Abdulla Al-Khulasi

Personal information
- Full name: Abdulla Sultan Ahmed Mohamed Ahmed Al-Khulasi
- Date of birth: 2 September 2003 (age 23)
- Place of birth: Manama, Bahrain
- Height: 1.81 m (5 ft 11+1⁄2 in)
- Position: Centre back

Youth career
- 2019–2021: Al-Muharraq

Senior career*
- Years: Team / Apps / (Gls)
- 2022–: Al-Muharraq

International career
- 2022–: Bahrain U23 / 4 / (0)
- 2023–: Bahrain / 16 / (0)

= Abdulla Al-Khulasi =

Bahraini footballer

Abdulla Sultan Ahmed Muhammad Ahmed Al-Khulasi (Arabic: عبد الله سلطان أحمد محمد أحمد الخلاسي; born 2 September 2003) is a Bahraini footballer who plays as a left-back for Bahraini Premier League club Al-Muharraq and the Bahrain national team.

== Club career ==

Al-Khulasi began his youth career in the academy setup of Al-Muharraq. During the 2021-22 season he started transitioning into the senior training environment, making occasional first-team appearances.

He officially signed a first-team contract with Al-Muharraq on 1 July 2022 ahead of the 2022-23 season. He was primarily played as a left-back occasionally shifting into a centre-back. He quickly consolidated his place as a reliable component of the team's backline. In 2023, after his debut season, Al-Muharraq extended his contract for five years.

-- -- --

# COMPLETE THE FOLLOWING
• 1. In the Abdulla Al-Khulasi biography, on what date did he officially sign a first-team contract with Al-Muharraq?
• 2. Write the next part of the Abdulla Al-Khulasi biography, starting after its final sentence.
The entries have no connection to the Abdulla Al-Khulasi biography.

-- -- --

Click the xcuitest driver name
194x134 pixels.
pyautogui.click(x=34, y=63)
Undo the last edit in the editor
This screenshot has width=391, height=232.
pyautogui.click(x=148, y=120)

-- -- --

# RESPONSES BY TASK
• 1. 1 July 2022.

• 2.
Al-Khulasi featured in the 2024-25 squad that won the Bahraini Premier League for the first time in 7 years where they conceded 17 goals in 22 games. He retained the league title in the 2025–26 season where they conceded 7 goals in 22 games, the fewest in the league. During the 2025-26 season he also won the Bahraini King's Cup for the 20th time.

== International career ==
On 10 January 2023, Al-Khulasi made his debut for the Bahrain national team, in a 2–1 victory over Qatar in the Arabian Gulf Cup. On 28 March 2023, he scored his debut goal for the national team, in a 1–0 victory against Syria in a friendly match.

In 2024, he was called up for the Bahrain national team for the World Cup 2026 qualification.

In December 2024, he was called up for Bahrain national team for the 26th Arabian Gulf Cup. During the tournament he started in four of five games including the semi-final and final where he won his first international trophy.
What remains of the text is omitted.